Along with legal and regulatory requirements, enterprise software developers must be aware of the enterprise's complexity. They need to have the experience of working with complex business processes that involve multiple stakeholders, numerous approvals, and levels of acceptance before the product reaches the final user.
Hands-on experience working with CI/CD pipelines
Auditability, traceability, and accountability help organizations maintain data integrity, ensure compliance with regulations, investigate security incidents, and establish trust among stakeholders by providing a transparent record of data-related activities. This is where a CI/CD approach comes into play. Enterprise software engineers need to be well-versed in CI/CD best practices.
CI/CD established accountability by logging when and who made changes to the system (code, infrastructure, releases, etc.). This is done by using a version control system. CI/CD methodology is used to continuously deliver new software, fixes, and releases to the end-user on time.
Read more: 20 trusted enterprise software development companies
Other competencies to look for based on the project at hand
Other important considerations when hiring enterprise software developers include domain-specific expertise, a specific tech stack, and experience with cloud environments. However, all these aspects depend on your project and its details.

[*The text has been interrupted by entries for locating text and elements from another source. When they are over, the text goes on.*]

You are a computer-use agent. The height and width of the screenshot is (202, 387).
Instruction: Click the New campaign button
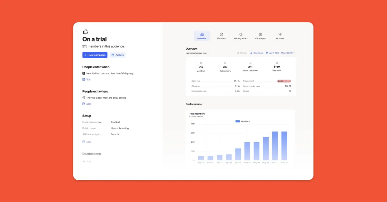pyautogui.click(x=95, y=55)
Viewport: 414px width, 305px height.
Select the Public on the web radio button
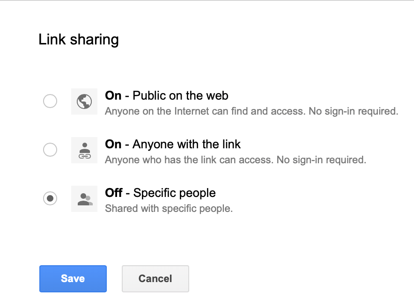(50, 101)
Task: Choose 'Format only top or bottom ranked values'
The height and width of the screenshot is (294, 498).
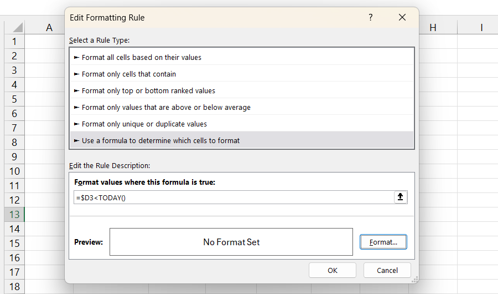Action: coord(148,90)
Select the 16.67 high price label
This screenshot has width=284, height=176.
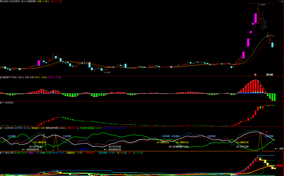[x=263, y=5]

- Domain-specific expertise
While enterprise developers don’t have to be experts in their industry, the more domain knowledge they have, the more value they can add to the project. These specialists need industry knowledge to understand the needs of the business and its users, make informed decisions about software design and implementation, communicate effectively with stakeholders, and build trust. Let's say a software engineer understands the nuances of the financial sector. This will allow them to develop solutions tailored to the customer's needs instead of taking a one-size-fits-all approach that may not meet customer expectations. This type of insight requires technical expertise and direct customer contact experience.
- Tech stack required
The next thing you should look at is the developer’s technical skills in enterprise software development. Ask them to list the tools, languages, frameworks, methodologies, and standards that they are proficient in and that are relevant to the enterprise software project or role.

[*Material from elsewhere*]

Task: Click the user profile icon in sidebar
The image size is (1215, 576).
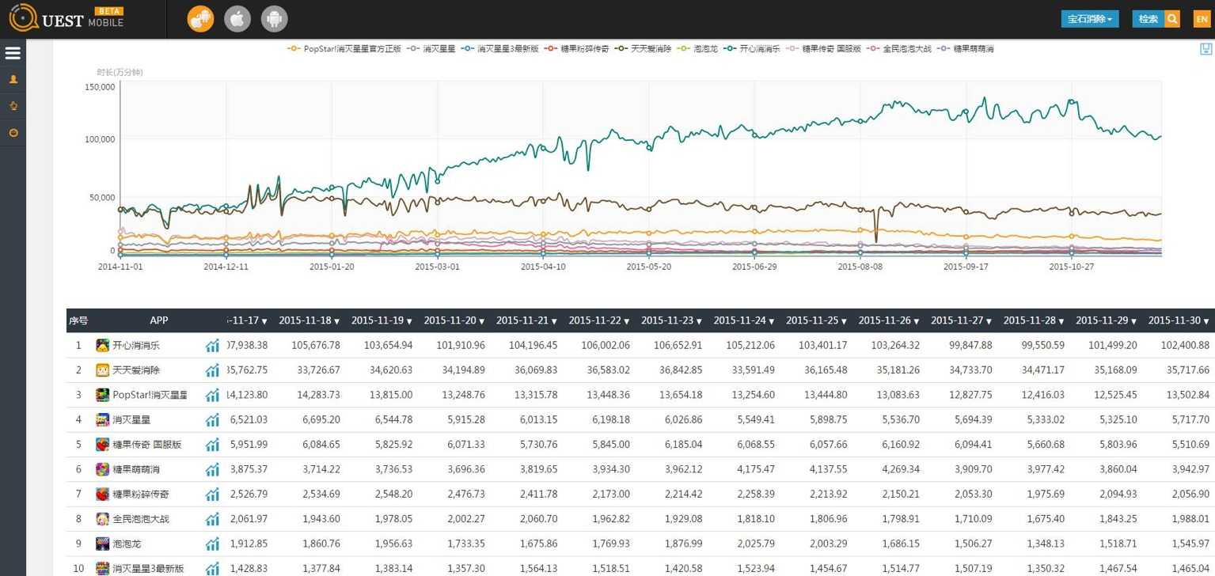Action: pyautogui.click(x=13, y=80)
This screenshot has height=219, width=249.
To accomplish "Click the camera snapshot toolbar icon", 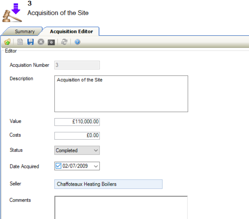I will [x=51, y=42].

- Experience with enterprise-grade environments
Many enterprises operate in hybrid environments, using a mix of on-premises and cloud-based systems. Developers must be able to create software that seamlessly integrates across these hybrid architectures. In this case, cloud experience is essential.
Wrap-up
Enterprise software development projects are large and complex, integrating existing systems, data management at scale, security measures, and adherence to industry standards and compliance regulations. Due to the complexity and high-stakes nature of enterprise software, selecting developers with the right skills and expertise is essential. An enterprise software developer should possess a solid grasp of SDLC and related processes, expertise in software architecture, a deep understanding of integration and reuse principles, substantial experience with complex, highly regulated software, and practical familiarity with CI/CD pipelines. Partnering with a software development company streamlines the hiring process, reduces risk, and provides access to a diverse pool of talented developers. This strategic collaboration can be instrumental in finding and hiring the right enterprise software developers for your project.